Two-dimensional compound-specific isotope analysis (2D-CSIA), combining stable carbon and chlorine isotopes, holds potential for monitoring of natural attenuation of chlorinated ethenes (CEs), in contaminated soil and groundwater. However, interpretation of 2D-CSIA data sets is challenged by a shortage of experimental Cl isotope enrichment factors. Here, isotope enrichments factors for C and Cl (i.e., epsilon(C) and epsilon(Cl)) were determined for biodegradation of tetrachloroethene (PCE) and trichloroethene (TCE) using microbial enrichment cultures from a heavily CE-contaminated aquifer. The obtained values were epsilon(C) = -5.6 +/- 0.7 parts per thousand (95% CI) and epsilon(Cl) = -2.0 +/- 0.5 parts per thousand for PCE degradation and epsilon(C) = -8.8 +/- 0.2 parts per thousand and epsilon(Cl) = -3.5 +/- 0.5 parts per thousand for TCE degradation.

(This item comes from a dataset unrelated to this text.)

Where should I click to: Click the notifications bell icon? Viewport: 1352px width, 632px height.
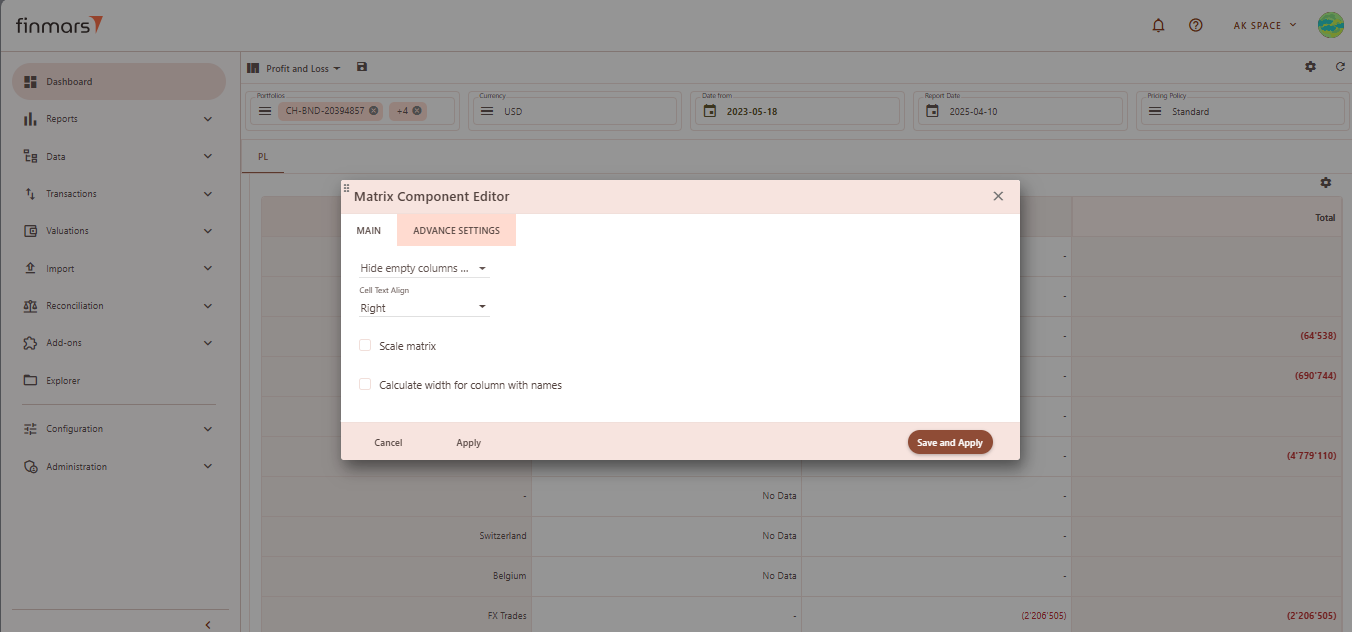1159,26
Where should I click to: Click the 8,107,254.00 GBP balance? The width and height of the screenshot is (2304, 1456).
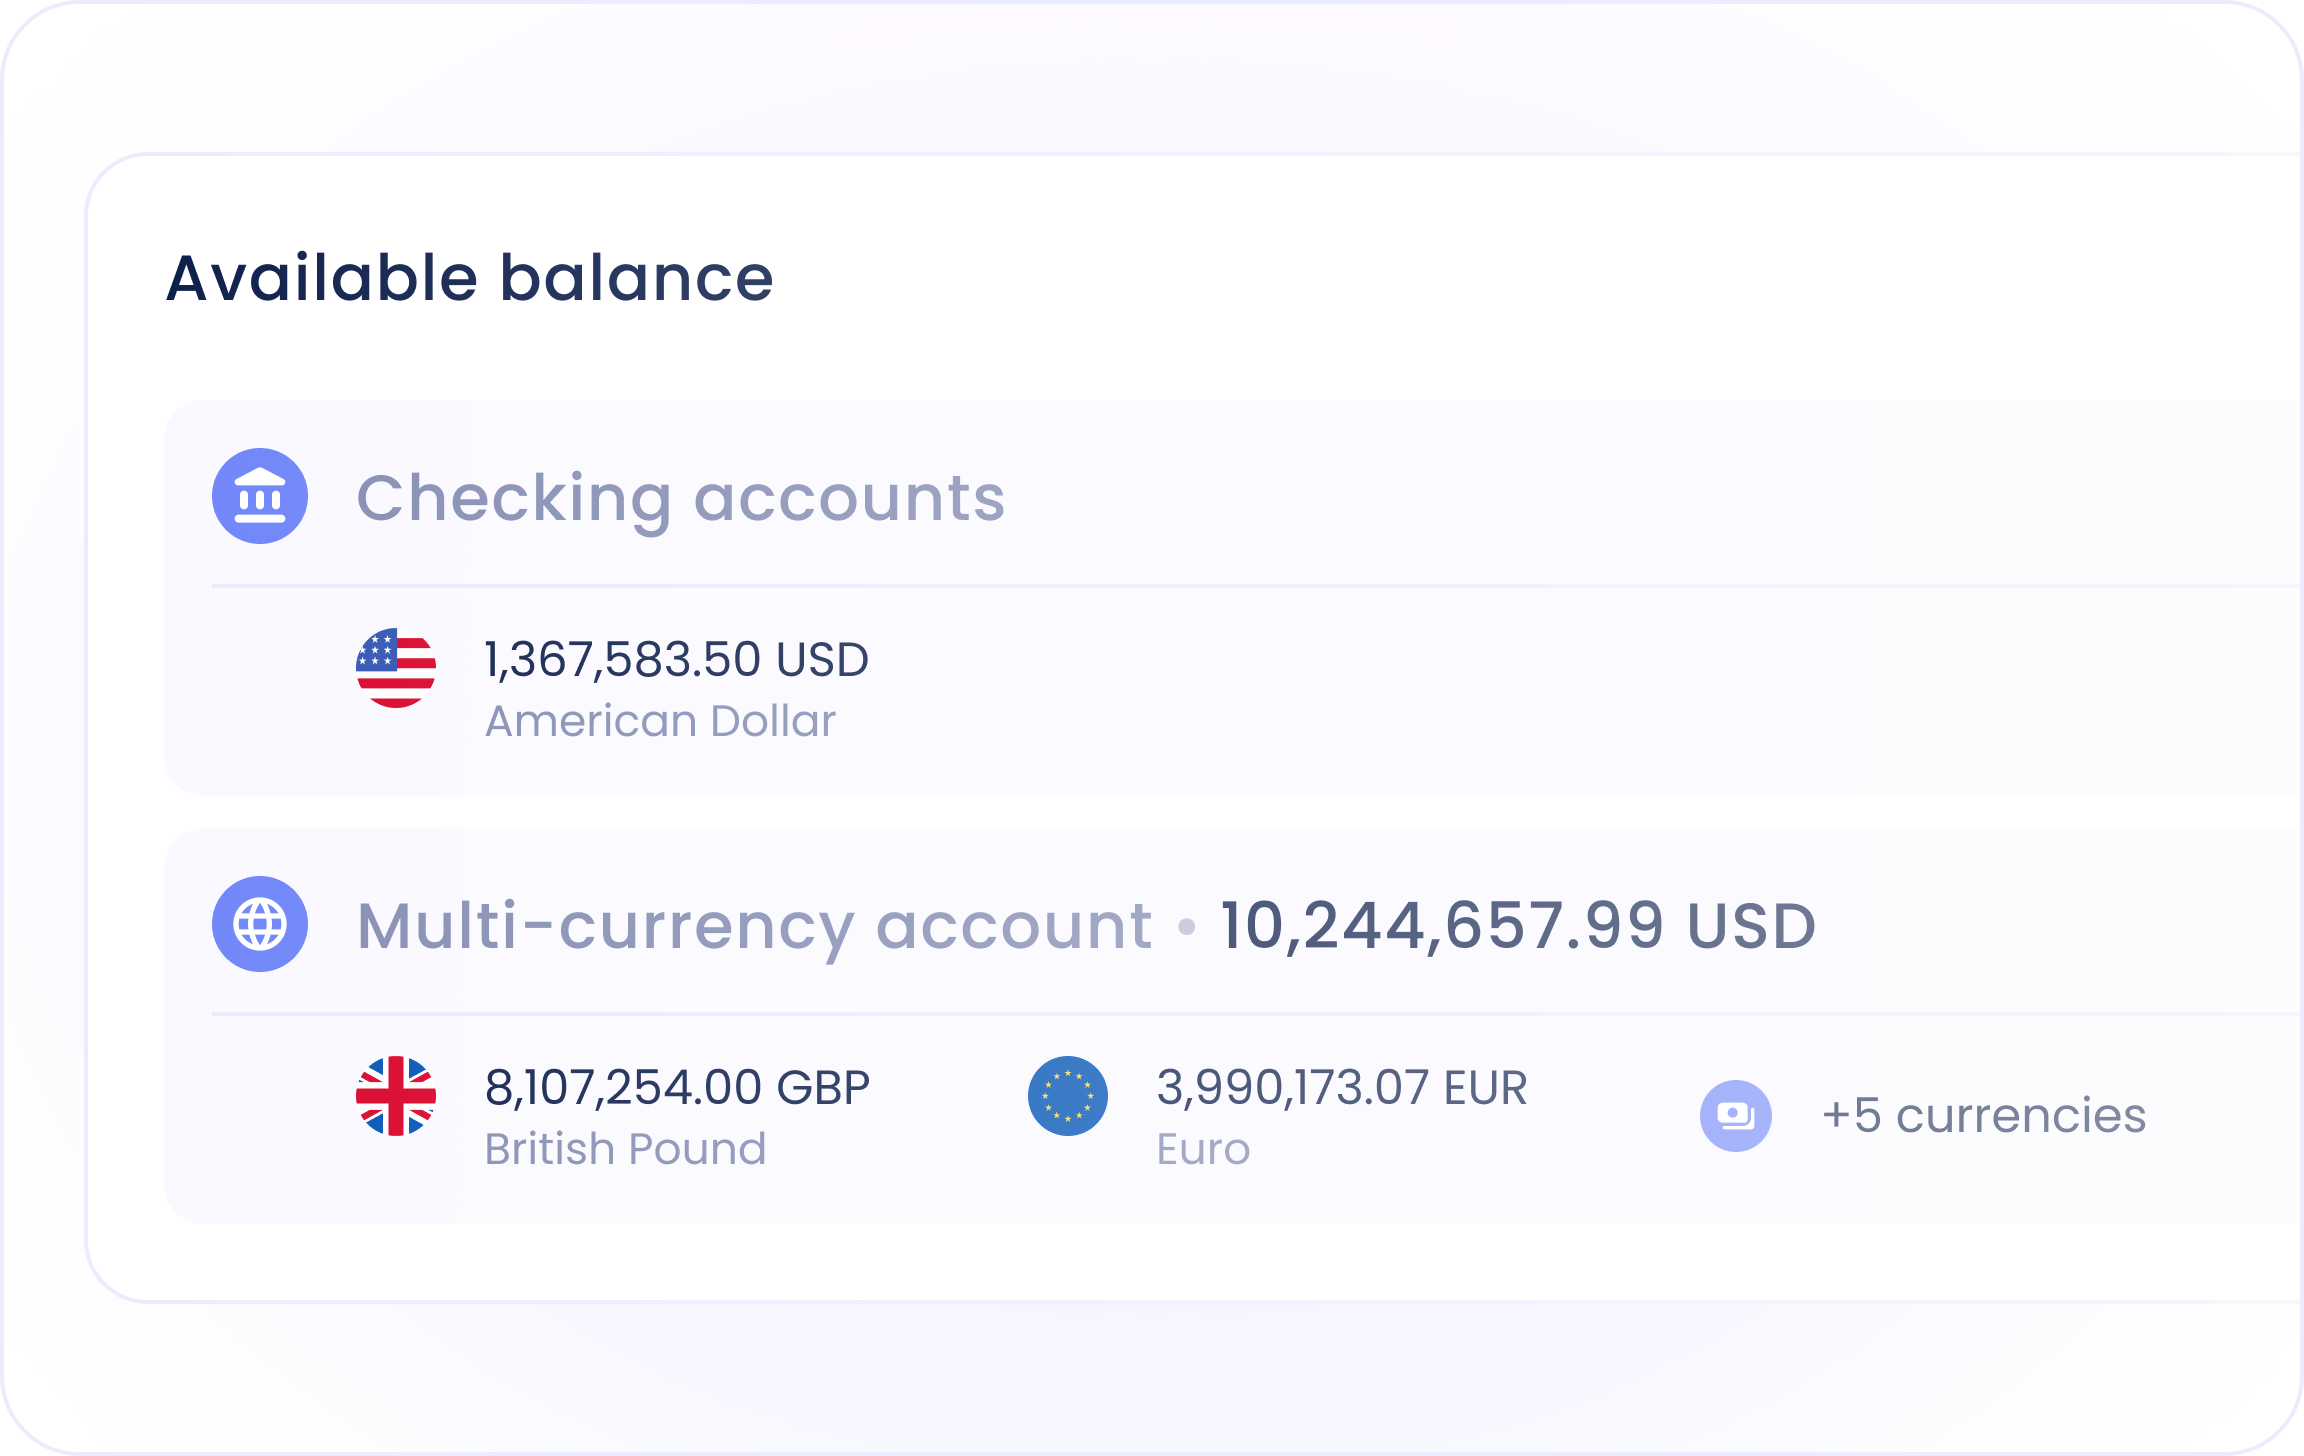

Combining the values for both epsilon(C) and epsilon(Cl) yielded mechanism-diagnostic epsilon(Cl)/epsilon(C) ratios of 0.35 +/- 0.11 and 0.37 +/- 0.11 degradation of PCE and TCE, respectively. Application of the obtained epsilon(C) and epsilon(Cl) values to a previously investigated field site gave similar estimates for the fraction of degraded contaminant as in the previous study, but with a reduced uncertainty in assessment of the natural attenuation. Furthermore, 16S rRNA gene clone library analyses were performed on three samples from the PCE degradation experiments. A species closely related to Desulfitobacterium aromaticivorans UKTL dominated the reductive dechlorination process. This study contributes to the development of 2D-CSIA as a tool for evaluating remediation strategies of CEs at contaminated sites.